27 Dec 2024
Tuesday 20 February 2018 - 17:43
Story Code : 294859

Turkey will lay siege to Syria’s Afrin in coming days: Erdogan

Press TV- President Recep Tayyip Erdogan says Turkey is set to “lay siege” to the northwestern Syrian region of Afrin, where the Turkish military has been fighting Kurdish militants over the past month.


“In the coming days, swiftly, we will lay siege to the center of the town of Afrin,” Erdogan said on Tuesday to the lawmakers of his ruling Justice and Development Party on Tuesday.

The Turkish president said the siege will prevent militants of the Kurdish People's Protection Unites (YPG) from “bargaining” with the Syrian government.
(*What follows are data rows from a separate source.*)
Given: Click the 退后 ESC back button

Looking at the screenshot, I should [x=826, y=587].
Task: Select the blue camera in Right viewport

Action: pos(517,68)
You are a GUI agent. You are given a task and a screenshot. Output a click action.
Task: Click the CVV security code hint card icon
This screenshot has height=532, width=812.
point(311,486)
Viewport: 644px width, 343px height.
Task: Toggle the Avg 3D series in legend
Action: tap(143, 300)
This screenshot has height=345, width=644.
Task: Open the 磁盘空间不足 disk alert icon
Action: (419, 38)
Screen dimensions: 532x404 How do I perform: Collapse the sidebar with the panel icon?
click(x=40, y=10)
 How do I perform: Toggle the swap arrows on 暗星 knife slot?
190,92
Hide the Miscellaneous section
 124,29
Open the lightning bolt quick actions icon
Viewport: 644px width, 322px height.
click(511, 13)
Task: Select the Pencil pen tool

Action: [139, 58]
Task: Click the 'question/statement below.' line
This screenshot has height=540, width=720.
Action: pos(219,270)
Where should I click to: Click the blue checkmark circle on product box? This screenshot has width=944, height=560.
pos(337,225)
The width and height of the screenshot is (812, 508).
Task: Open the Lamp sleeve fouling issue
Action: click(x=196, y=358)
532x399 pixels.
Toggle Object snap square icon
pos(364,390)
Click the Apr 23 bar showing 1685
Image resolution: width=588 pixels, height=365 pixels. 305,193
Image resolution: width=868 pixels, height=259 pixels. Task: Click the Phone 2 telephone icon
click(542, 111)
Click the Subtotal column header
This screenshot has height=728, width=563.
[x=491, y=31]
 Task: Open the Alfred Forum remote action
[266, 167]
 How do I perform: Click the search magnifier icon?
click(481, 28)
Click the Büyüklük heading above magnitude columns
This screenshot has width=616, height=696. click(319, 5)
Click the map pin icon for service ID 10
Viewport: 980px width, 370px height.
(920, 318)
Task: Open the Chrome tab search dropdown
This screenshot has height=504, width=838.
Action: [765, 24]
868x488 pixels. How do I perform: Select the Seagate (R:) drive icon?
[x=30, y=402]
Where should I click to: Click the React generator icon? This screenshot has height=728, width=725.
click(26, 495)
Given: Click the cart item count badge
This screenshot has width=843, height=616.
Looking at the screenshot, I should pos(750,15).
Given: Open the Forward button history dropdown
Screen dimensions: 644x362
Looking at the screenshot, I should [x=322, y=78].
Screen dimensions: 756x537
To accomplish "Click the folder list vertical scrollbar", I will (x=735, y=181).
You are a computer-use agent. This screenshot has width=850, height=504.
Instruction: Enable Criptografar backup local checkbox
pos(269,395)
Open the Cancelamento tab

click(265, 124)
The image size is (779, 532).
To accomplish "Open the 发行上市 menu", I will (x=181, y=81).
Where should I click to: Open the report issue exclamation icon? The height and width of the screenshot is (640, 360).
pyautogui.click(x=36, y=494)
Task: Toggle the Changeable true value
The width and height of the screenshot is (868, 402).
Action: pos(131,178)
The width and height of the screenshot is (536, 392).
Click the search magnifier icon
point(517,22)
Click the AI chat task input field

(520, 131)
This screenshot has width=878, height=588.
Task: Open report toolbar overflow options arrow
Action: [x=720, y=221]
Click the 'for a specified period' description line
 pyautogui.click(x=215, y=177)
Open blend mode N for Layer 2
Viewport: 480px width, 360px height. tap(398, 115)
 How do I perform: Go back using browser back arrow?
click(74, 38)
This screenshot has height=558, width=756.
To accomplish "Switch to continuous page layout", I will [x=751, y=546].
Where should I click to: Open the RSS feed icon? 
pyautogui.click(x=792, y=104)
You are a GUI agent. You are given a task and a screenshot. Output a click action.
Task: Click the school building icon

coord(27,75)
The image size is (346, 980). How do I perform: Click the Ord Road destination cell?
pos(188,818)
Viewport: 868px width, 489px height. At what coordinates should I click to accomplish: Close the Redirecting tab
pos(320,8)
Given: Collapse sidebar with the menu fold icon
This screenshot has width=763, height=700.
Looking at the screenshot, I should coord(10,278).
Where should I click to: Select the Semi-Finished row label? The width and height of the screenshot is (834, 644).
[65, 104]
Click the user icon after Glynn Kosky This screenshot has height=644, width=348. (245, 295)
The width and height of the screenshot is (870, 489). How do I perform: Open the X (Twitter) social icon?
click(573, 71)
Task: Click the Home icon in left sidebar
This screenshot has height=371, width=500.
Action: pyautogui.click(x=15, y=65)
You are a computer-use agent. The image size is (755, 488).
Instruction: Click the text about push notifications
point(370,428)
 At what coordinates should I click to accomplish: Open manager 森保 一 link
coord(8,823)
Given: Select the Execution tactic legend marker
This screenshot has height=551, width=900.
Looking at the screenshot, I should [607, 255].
Erdogan, however, said, “We did not go there to burn it down,” stressing that the so-called Operation Olive Branch is meant to “create a safe and livable area” for the Syrian refugees inside Turkey.

Turkey began the offensive on January 19 against the YPG, which controls Afrin. It associates the Kurds there with the separatist Kurdistan Workers’ Party (PKK), which has been fighting for autonomy on Turkish soil since 1984.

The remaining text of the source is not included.